30 March 2009

Crudely speaking, it seems a “good” time to be a writer of color.  Cross-cultural and transnational narratives are, dare I say, popular these days.  The perspective of the “other” creeps its way into the mainstream cultural psyche little by little.  Consider the obvious example of President Obama’s best-selling memoir Dreams From My Father, and the even more obvious point that we elected Mr. Obama to the Presidency with a 52% popular majority. Other literary examples abound (Zadie Smith, Junot Diaz, Jhumpa Lahiri, et alia).

Today, I face the issue of Korean-language anglicization in the manuscript of Long For This World.  John the copyeditor, with his Irish-Scottish surname, seems to know more about this than I do, oddly — or maybe not so oddly — enough.  He writes:

There are two systems currently in use: the official Korean one introduced in 2000; and the more familiar but less accurate McCune-Reischauer from the 1930s, which is still used by ALA and the Library of Congress. 

I consider two primary issues here, which needn’t necessarily be in opposition, but which might well be:  1) ease of reading for the average English-speaker, and 2) fidelity to pronunciation.  Protocol of systems, as stated above, matter less to me personally.

Re: 1) — hyphens are not typically used in either of the accepted systems, but I can’t help but wonder if they would help to break up the visual jumble of words like, say, jeonbokjuk (abalone stew) or sinseollo (an elaborate hotpot dish made for royalty).  Jeon-bok-juk?  Sin-seol-lo?  Latin-based-language speakers, your thoughts most welcome.

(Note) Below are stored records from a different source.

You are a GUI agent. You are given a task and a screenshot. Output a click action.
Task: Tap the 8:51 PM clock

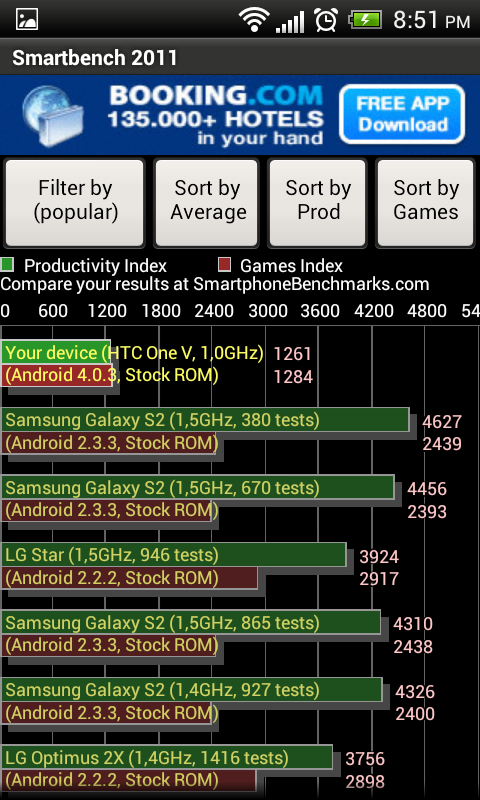(432, 21)
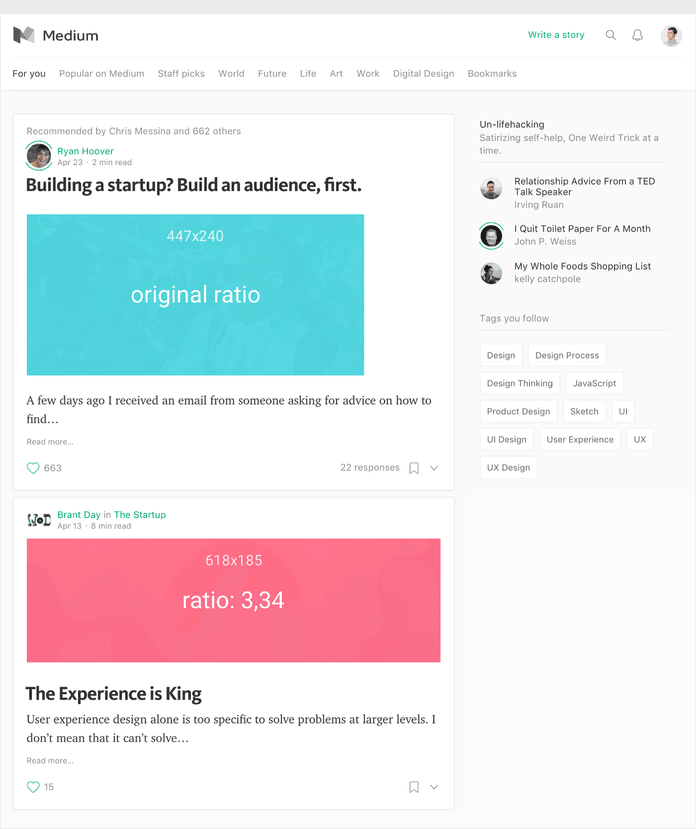Open the notifications bell icon
This screenshot has height=829, width=696.
click(637, 35)
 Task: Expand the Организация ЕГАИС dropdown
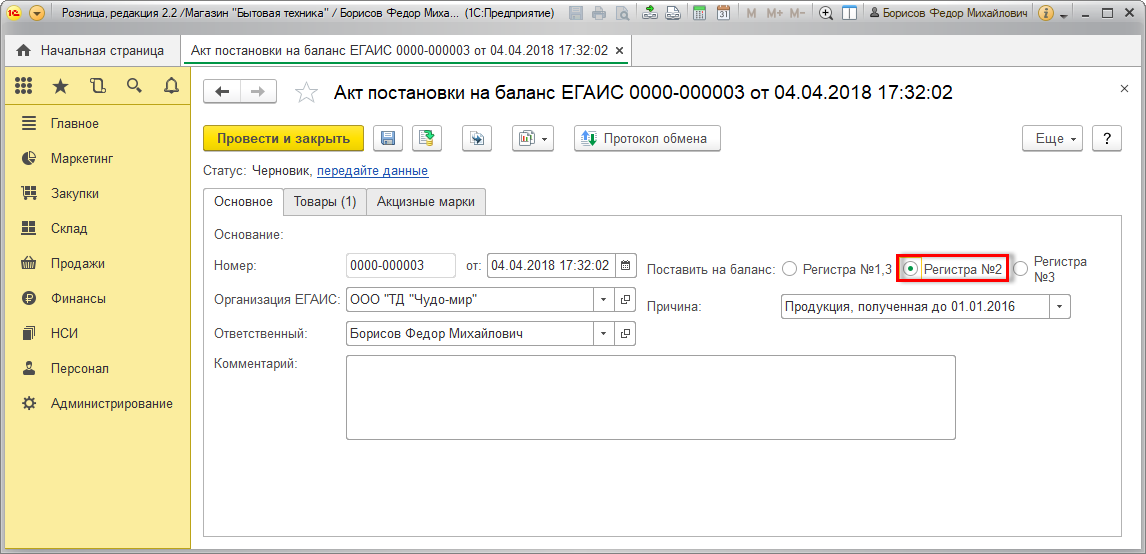click(x=603, y=299)
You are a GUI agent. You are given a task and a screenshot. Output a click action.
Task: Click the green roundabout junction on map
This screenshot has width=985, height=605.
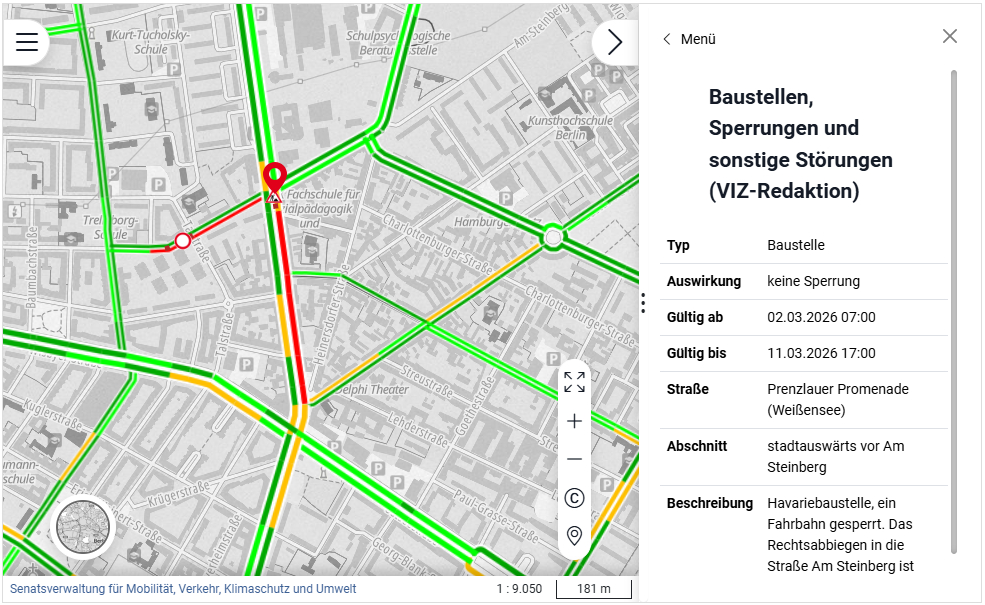coord(552,238)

Re: 2) — a friend recently complained to me about the anglicization of our shared surname, i.e. “Chung,” which, in Korean, is really “Jung” or even “Jhung,” with a soft, aspirated lead consonant.  (“Chung” makes us Chinese, which is a whole political-history ball of wax in itself.)  Thus daenjang chigae (stinky soy bean stew), as it’s often anglicized, really should be daenjang jjigae.  Similarly, panchan (all those little appetizer plates that you get before the main course at a Korean restaurant) would be banchan.

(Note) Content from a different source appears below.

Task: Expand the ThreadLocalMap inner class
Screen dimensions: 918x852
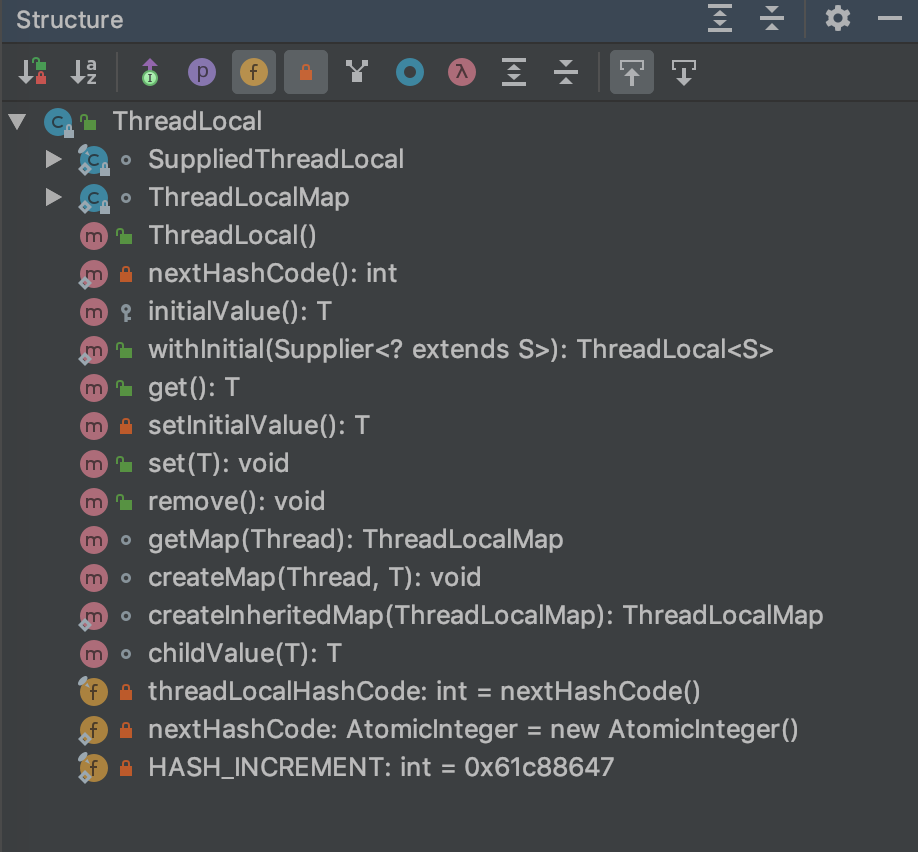Action: click(x=52, y=197)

I’m just about ready to break for lunch here, now that I’ve whetted my appetite; but before I do, another case in point regarding the ever-globalizing world: the NY Times online today offers in the header the option of switching from the “US Edition” to the “Global Edition,” which I’ve just done for my home page.  The major difference, today, is the headline, “Gunmen Storm School in Pakistan” (and a “Global Spotlight” box in the upper-right corner) vs. “Obama Issues Ultimatum to Carmakers.”  These days, I guess it’s mostly a matter of whose bad news you want first.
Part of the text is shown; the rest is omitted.